■ REQUIRED ACTION
Begin with the line containing "Select the Dashboard" and copy every line after it to the end of the entries, exactly, leaving out the lines before it.

■ THE DATA
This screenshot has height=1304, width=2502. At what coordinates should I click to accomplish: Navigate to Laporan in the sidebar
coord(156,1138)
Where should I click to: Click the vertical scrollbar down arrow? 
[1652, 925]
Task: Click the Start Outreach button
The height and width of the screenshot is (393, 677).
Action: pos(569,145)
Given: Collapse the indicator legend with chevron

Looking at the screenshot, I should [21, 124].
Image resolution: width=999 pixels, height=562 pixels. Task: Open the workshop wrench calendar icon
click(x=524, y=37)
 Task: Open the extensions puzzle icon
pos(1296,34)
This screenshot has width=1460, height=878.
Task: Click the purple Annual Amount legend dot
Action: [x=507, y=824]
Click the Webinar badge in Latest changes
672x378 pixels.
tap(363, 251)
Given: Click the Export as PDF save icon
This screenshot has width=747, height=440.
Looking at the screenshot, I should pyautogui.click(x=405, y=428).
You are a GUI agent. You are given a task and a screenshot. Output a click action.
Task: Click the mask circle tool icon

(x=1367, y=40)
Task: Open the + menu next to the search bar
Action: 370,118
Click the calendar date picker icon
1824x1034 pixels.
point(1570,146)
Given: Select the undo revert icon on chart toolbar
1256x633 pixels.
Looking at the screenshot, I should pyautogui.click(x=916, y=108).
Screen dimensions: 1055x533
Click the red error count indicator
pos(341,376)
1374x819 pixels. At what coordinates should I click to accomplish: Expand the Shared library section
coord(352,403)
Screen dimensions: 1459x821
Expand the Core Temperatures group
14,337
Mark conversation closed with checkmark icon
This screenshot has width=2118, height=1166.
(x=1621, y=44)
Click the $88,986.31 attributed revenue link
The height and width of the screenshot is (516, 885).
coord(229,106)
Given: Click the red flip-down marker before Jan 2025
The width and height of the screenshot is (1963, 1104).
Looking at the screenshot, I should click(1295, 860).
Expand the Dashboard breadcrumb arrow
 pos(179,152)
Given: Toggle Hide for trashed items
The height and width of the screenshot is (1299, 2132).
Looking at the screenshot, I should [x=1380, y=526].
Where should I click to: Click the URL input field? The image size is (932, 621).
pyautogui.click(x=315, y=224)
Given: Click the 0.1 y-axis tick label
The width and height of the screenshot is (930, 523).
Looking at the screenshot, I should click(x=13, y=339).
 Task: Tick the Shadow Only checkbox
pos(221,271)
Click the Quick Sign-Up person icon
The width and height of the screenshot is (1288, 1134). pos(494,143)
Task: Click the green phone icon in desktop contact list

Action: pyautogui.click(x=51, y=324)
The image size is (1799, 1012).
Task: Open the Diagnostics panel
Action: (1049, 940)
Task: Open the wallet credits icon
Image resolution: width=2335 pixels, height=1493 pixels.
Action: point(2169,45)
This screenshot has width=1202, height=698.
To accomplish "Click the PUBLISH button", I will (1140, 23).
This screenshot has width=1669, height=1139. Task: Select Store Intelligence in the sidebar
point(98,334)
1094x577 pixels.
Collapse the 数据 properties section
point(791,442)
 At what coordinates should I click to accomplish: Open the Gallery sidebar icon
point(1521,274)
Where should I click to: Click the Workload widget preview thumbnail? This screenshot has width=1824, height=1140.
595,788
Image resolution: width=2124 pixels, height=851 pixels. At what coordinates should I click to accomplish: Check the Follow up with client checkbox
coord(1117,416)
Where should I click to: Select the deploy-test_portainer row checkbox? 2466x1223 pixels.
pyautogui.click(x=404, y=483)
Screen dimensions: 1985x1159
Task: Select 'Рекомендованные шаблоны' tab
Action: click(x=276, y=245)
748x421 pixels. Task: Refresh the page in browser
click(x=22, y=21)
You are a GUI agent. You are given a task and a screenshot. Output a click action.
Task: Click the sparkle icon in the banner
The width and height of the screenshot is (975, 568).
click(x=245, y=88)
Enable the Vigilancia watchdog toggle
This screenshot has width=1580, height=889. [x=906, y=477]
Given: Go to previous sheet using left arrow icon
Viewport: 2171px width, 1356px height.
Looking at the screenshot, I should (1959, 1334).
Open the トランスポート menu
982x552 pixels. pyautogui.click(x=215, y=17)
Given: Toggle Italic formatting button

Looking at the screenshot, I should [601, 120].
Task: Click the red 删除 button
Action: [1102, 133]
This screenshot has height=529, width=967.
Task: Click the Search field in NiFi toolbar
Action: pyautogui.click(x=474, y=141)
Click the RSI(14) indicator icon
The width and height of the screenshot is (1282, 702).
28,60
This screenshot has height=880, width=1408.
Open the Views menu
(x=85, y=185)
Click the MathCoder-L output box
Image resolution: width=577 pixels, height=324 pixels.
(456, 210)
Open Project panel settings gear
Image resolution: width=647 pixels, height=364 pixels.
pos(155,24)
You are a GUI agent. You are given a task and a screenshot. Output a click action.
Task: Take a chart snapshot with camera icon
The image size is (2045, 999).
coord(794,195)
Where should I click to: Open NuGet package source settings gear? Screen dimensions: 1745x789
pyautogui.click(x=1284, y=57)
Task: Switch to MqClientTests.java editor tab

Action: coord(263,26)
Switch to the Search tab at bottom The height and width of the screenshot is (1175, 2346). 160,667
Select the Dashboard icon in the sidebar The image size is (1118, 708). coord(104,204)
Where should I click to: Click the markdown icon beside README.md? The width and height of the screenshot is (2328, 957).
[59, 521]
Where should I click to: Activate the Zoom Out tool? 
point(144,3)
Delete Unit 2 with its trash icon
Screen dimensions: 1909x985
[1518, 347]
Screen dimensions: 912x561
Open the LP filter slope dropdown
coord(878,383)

■ OUTPUT
Select the Dashboard icon in the sidebar The image size is (1118, 708). coord(104,204)
Where should I click to: Click the markdown icon beside README.md? The width and height of the screenshot is (2328, 957).
[59, 521]
Where should I click to: Activate the Zoom Out tool? 
point(144,3)
Delete Unit 2 with its trash icon
Screen dimensions: 1909x985
[1518, 347]
Screen dimensions: 912x561
Open the LP filter slope dropdown
coord(878,383)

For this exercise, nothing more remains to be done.